= Exercise aim =
Retype the Kathleen Hogan interview below word for word, in full.

= Source extract =
Kathleen Hogan, Microsoft’s executive vice president for human resources and chief people officer, was one of three new fellows installed into the National Academy of Human Resources this month during the academy’s annual dinner in New York City. She also was the Human Resource Executive® HR Executive of the Year in 2021.
HRE: How has your own view of the HR function changed since the pandemic started?
Hogan: I’ve always believed HR is central to a company’s mission, especially at Microsoft. That said, the pandemic has elevated the importance of the HR function more broadly, as culture has become a top priority for companies across all industries. HR is now considered a strategic arm of a company and responsible for creating resilient organizations. Companies are seeing the benefits of putting people first and how that focus is helping to successfully scale a business. HR is central to helping move the business forward by creating a workplace culture that enables flexibility, actively listens, provides robust benefits and holistic wellbeing, and supports learning and career growth opportunities.
HRE: What are the skills that will make HR leaders most successful in today’s quickly changing, uncertain world of work?

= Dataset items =
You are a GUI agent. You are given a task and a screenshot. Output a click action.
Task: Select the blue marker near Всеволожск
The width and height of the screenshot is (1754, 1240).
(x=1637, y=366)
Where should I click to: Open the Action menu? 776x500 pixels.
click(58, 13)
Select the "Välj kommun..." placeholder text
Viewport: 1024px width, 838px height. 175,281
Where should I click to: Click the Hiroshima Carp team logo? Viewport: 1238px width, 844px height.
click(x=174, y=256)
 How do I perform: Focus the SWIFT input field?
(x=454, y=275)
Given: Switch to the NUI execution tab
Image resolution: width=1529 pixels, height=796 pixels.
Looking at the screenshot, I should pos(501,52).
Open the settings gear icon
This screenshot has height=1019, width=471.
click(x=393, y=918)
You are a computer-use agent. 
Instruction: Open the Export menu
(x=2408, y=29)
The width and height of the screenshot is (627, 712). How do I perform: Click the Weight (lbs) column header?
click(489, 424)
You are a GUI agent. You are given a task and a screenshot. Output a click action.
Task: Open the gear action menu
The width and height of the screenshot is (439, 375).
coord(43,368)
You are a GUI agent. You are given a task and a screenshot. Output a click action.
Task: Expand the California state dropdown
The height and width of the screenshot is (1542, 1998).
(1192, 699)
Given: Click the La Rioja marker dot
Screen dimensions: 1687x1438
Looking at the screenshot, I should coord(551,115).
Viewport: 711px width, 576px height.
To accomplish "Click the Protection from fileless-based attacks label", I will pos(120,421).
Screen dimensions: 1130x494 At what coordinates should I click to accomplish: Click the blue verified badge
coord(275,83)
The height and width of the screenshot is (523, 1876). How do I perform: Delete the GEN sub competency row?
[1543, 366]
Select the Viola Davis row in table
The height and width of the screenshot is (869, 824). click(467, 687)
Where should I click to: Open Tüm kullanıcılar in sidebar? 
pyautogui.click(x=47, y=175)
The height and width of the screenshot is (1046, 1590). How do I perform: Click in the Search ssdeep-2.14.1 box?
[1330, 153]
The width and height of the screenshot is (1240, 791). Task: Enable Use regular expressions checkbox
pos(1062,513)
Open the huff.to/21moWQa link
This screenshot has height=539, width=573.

= Your response =
Kathleen Hogan, Microsoft’s executive vice president for human resources and chief people officer, was one of three new fellows installed into the National Academy of Human Resources this month during the academy’s annual dinner in New York City. She also was the Human Resource Executive® HR Executive of the Year in 2021.
HRE: How has your own view of the HR function changed since the pandemic started?
Hogan: I’ve always believed HR is central to a company’s mission, especially at Microsoft. That said, the pandemic has elevated the importance of the HR function more broadly, as culture has become a top priority for companies across all industries. HR is now considered a strategic arm of a company and responsible for creating resilient organizations. Companies are seeing the benefits of putting people first and how that focus is helping to successfully scale a business. HR is central to helping move the business forward by creating a workplace culture that enables flexibility, actively listens, provides robust benefits and holistic wellbeing, and supports learning and career growth opportunities.
HRE: What are the skills that will make HR leaders most successful in today’s quickly changing, uncertain world of work?